Going to spend the week with my grandkids – Samuel, who just turned six, and Benjamin, who’ll be 5 in September – while their mom and dad take off for the mountains to rest and rekindle the ol’ romance.
So I told the dynamite duo that they’d be attending Camp Micmac – with yours truly as their commander in chief – and that they should get ready to live lots of mysterious and sometimes even hair raising adventures.
Well now that I’ve created such big expectations, I need to come up with something brilliantly captivating each and every day for the next seven days.
This is why I’m packing my *magic instruments*: my maracas, my djembe from Cuba (built by a famous old *shaman* whose story I have yet to invent), and, of course, my *enchanted flute*.
But the thing Sam and Ben are most anxious to see
is what’s in the basket…
THE COBRA!
I found it three years ago in a second hand store, paid only two dollars for it, quite a bargain, don’t you think? When you take off the lid, the cobra pops up – head bobbing, eyes flashing – and wiggles away like it’s the real deal. I’m relying on that snake to make Camp Micmac a huge success, along with improvised tribal chanting and my freaky tea induced trances.
With all the excitement we have in store, I don’t know if I’ll have time to go online, let alone post on my blog. Still, I might try to make it part of some sort of secret mission…that I have to report back to Micmac Headquarters in Chihuahua, or something along that line. I’ll see what I can do.
Okay…the van is fixed, and we’re at the Bardo Drive-in, waiting for the movie to start.
Dogs have settled in, everyone’s comfortable, popcorn is being passed around, and…action!
My Conception
Edmond penetrates Violette, without any foreplay, at 10:28 p.m. on November 19, 1949, just as Frankie Laine starts singing Mule Train on the radio.
Mule train!!
(Hyah, hyah)
Mule train!!
Clippety cloppin’ over hill and plain…
Eddy is drunk. And seeing he’s been married to Violette for over a year now, he’s stopped washing every day and stinks of week-old sweat and hundreds of cigarettes. His breath is a mix of rotting teeth, cooked cabbage, and beer burps. Violette turns her head away to look at the Emerson Aristocrat radio that’s sitting on the mahogany night table. “It’s such a pretty shade of red…I suppose one could call it cherry red,” she thinks, and then wishes she could switch the channel and maybe catch Dinah Shore singing Buttons And Bows. But no.
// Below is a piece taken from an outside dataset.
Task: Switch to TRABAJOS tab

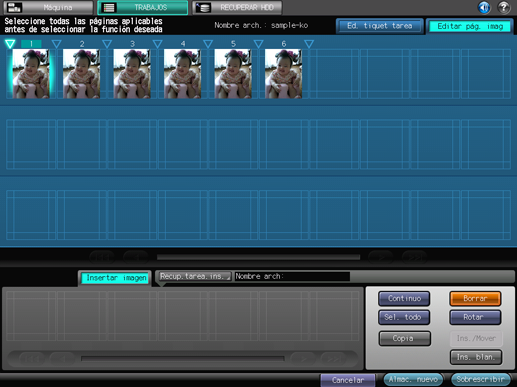Action: [x=143, y=7]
Violette turns her head back up again, watches Eddy’s blood-shot baby blue eyes stare right through her for a while, then continues her circular movement towards the other side of the bed. Setting her focus on the closet door—which is slightly ajar—she sees her old pink satin slipper sticking out; she recalls seeing the left one under the couch, that morning, when she vacuumed the living room rug. She pans over to the oak dresser—a gift from her in-laws, a bulky art-deco piece with a cracked, stained mirror. Next to it stands a chair…what’s left of it to see, that is. It’s piled so high with dirty clothes that some of it has spilled onto the floor—mostly socks and underwear. “I’ll do the laundry first thing in the morning,” she decides, and hopes she’ll remember to get the broom out and sweep that cobweb off the ceiling. She can’t understand why she hadn’t noticed it till now, it must be a good eight inches in diameter, right above the door leading out to the kitchen.
Mule train!!
(Hyah, hyah)
Mule train!!
Clippety cloppin’ through the wind and rain
They’ll keep goin’ till they drop, clippety clop, clippety clop
Banging away, Eddy recollects the prostitute who serviced him in his brother’s Ford pick-up the day before. How her red, heavily teased hairsprayed hair swept across his swollen beer belly. And this drives him crazy, and he stiffens and jerks and relieves himself with a growl, mouth wide open, saliva dribbling all over Violette’s ear and neck, and she remains limp while her husband crashes down on her cold body, then finally rolls over to sleep and fart and snore.
Get along, get along, get along…
And so it is that when Frankie belts out his final note, Eddy’s sperm fertilizes Violette’s egg.